### EXERCISE INSTRUCTIONS
Your result should be every line of the records below that contains the word "column".

(Data extracted from a collection)
▼
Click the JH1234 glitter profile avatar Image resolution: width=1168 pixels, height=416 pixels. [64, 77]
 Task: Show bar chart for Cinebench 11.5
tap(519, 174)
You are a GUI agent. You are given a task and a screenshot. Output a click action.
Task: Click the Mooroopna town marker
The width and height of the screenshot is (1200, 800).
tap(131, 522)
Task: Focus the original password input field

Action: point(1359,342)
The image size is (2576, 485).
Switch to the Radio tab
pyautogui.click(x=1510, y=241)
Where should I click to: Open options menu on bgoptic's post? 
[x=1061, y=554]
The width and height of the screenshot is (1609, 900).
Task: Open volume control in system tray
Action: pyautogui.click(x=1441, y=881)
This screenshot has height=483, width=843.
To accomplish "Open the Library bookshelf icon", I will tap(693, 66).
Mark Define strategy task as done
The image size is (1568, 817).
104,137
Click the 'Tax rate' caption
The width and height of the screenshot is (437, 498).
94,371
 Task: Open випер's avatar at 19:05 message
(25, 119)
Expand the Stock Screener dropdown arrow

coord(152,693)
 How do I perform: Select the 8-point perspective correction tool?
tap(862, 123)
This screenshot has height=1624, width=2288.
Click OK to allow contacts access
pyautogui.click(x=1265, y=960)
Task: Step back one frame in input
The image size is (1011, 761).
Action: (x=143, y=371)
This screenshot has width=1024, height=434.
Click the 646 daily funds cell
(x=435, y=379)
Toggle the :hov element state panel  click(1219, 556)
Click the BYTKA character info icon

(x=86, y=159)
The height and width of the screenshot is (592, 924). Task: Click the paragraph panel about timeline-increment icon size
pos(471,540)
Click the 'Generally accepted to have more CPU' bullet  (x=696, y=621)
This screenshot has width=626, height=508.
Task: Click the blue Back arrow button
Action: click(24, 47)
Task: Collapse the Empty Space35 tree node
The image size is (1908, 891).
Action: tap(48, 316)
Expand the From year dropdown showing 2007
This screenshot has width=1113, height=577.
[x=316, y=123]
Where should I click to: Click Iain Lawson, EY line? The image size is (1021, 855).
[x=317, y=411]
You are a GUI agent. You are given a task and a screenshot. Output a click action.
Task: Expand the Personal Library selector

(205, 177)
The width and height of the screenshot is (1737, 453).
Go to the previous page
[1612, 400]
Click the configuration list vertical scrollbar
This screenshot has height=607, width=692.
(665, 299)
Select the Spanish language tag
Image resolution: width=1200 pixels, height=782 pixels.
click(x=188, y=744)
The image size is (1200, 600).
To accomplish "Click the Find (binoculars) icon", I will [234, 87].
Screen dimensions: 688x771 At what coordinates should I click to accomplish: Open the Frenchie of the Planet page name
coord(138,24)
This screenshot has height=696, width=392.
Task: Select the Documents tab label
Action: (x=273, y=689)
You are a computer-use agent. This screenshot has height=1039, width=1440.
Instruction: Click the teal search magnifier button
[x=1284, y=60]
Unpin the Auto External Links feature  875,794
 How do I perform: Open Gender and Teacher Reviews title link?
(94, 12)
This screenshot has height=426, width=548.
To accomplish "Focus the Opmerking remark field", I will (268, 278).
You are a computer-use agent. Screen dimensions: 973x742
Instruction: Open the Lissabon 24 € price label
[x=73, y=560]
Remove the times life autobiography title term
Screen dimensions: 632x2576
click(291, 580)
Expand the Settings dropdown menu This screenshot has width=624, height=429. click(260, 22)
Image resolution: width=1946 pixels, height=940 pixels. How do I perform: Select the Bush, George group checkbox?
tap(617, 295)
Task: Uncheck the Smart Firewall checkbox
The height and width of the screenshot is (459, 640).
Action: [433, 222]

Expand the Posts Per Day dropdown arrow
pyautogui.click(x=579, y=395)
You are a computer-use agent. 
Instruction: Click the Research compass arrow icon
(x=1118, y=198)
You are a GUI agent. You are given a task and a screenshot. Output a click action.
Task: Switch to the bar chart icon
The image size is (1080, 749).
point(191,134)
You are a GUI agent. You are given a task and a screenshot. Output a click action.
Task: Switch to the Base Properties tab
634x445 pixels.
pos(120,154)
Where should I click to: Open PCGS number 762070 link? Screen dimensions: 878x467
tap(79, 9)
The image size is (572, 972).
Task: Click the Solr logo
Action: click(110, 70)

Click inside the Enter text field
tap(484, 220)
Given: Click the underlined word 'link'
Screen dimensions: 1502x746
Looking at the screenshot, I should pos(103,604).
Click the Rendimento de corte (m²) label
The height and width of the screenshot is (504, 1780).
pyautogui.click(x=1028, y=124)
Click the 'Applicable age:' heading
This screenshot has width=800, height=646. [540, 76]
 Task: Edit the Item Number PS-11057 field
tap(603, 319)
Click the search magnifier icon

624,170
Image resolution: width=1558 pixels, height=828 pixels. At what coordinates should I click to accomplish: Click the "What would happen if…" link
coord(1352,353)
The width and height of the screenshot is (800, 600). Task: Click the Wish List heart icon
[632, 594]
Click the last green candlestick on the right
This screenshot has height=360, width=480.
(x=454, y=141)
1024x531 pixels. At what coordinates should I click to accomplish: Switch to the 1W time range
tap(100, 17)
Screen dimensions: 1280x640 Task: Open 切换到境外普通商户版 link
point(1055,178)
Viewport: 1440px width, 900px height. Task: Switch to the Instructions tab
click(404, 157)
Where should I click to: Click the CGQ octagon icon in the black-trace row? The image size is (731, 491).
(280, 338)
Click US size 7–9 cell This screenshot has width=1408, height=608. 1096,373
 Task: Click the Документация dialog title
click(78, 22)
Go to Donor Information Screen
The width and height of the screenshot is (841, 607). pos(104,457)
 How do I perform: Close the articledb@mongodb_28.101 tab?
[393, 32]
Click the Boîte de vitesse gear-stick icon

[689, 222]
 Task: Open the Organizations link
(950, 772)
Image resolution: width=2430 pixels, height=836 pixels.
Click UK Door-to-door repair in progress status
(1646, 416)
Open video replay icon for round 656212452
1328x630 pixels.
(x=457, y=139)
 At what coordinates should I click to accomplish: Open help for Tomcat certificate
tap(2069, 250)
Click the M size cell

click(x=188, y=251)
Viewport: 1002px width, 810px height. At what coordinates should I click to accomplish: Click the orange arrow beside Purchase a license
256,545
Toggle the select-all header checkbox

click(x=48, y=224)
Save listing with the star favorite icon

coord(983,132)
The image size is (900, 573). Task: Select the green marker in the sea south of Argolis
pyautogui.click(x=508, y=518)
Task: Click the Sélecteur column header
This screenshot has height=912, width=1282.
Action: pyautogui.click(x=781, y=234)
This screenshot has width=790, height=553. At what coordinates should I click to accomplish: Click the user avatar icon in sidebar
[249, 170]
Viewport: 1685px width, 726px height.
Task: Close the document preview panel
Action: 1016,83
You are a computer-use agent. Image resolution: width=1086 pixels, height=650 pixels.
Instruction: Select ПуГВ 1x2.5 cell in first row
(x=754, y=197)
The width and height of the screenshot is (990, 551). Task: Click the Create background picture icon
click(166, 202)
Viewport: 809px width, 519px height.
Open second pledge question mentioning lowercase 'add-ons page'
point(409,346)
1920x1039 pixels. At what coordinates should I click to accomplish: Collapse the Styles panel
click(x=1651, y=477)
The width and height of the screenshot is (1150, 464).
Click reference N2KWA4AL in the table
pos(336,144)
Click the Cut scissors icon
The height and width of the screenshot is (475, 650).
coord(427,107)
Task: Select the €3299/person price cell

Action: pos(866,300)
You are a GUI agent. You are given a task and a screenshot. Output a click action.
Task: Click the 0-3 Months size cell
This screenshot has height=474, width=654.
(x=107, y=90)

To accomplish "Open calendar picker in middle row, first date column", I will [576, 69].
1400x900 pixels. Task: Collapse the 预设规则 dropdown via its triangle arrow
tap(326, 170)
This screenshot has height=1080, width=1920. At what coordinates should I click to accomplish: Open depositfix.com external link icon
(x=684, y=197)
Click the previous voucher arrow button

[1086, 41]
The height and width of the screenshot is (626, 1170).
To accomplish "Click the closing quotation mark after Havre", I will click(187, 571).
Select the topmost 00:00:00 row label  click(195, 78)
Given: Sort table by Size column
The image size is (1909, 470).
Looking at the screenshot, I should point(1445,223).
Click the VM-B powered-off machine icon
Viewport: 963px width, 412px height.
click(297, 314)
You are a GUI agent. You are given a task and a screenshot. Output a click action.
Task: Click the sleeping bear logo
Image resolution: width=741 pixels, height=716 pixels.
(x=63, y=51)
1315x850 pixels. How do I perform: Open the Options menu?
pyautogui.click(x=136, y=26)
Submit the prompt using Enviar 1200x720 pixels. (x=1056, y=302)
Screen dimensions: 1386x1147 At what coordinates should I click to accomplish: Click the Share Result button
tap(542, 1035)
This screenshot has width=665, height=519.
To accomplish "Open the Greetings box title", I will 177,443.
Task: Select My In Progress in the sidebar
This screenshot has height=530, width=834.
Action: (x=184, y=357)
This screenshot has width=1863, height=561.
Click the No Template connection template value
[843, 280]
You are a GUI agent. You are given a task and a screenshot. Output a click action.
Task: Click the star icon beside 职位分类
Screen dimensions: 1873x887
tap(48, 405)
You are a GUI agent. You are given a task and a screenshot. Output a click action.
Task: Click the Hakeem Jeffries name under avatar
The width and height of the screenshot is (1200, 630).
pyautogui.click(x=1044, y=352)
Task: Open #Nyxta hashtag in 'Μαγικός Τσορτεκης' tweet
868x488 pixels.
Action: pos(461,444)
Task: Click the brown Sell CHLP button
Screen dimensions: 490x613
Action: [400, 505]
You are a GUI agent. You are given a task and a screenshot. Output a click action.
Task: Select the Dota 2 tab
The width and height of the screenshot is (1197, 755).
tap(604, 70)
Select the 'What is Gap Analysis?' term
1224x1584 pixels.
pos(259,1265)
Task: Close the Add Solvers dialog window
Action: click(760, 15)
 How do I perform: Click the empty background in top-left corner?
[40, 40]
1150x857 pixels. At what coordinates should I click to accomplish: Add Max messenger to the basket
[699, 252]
▲
### EXPECTED ANSWER
Task: Click the Sélecteur column header
To accomplish "Open calendar picker in middle row, first date column", I will [576, 69].
Given: Sort table by Size column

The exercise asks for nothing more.